Electric linear actuators can be used to push or pull along the axis of the shaft and can provide tension or compression forces, or a combination of both. Eccentric and side loading should be avoided.
Any force that is not applied along the axis (or centreline) of the screw shaft will have an element of that force which is perpendicular to the shaft. That side or radial loading, also called eccentric loading, should be avoided as it can cause binding, excessive wear and shorten the life of the linear actuator.
Linear actuators are available in a variety of linear speeds and thrust forces; these are usually designed in through a combination of motor speed and torque, gearbox ratio and screw thread pitch.
The duty cycle rating for a linear actuator is normally expressed as cycles per minute or a percentage of the ‘on time’ (the ratio of on time to total time).
A linear actuator can be mounted using a Trunnion mount, end swing pin, front flange mount or side flange mount.

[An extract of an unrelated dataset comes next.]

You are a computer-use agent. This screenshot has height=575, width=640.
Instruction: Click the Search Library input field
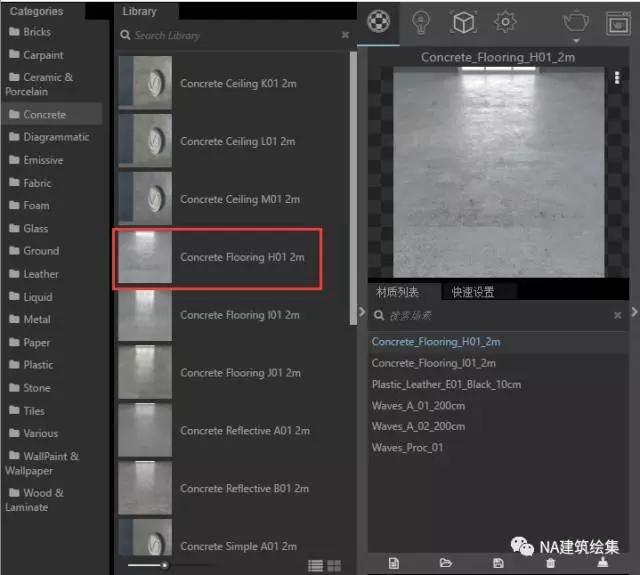(x=230, y=35)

Special mountings can be designed to suit applications. Electric actuators can also be mounted in any orientation.
Generally, no. This can damage the internal screw or drive nut, damage the gearbox, or overload the motor.
Our linear actuators operate in a wide range of different industrial applications. We are typically the linear actuator solution of choice where durability, high forces and loads, and the ability to perform in extreme environments are critical factors.

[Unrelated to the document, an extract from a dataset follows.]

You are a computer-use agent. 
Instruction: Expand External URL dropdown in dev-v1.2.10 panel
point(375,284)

Absolute accuracy is the maximum difference between the actual position and the desired position. It is affected by issues such as: backlash, hysteresis, drift, nonlinearity of the drive or the measurement system, and mechanical distortion.
Backlash is a positional error that is evident when reversing direction. Its causes are mechanical play in the drive train or friction in the guiding system. Mechanical play is influenced by tolerances for components such as gearheads or bearings.
Several factors affect the amount of backlash: load, direction, temperature, acceleration and wear.
Bidirectional repeatability is the accuracy with which an actuator returns to a position after any change in position.
Power consumption refers to the maximum power consumption under a full load.
Push/pull force refers to the maximum force delivered by the actuator in the direction of motion.
Push/pull speed refers to the maximum speed at which the actuator can extend and retract.
Stroke is the distance between the fully extended actuator and the fully retracted actuator – the maximum length of movement that the actuator can supply.
Motor speed is the maximum rotational speed of the motor, expressed as rpm (revolutions per minute).
Motor power is the maximum power consumed by the motor when the actuator is operating under a full load.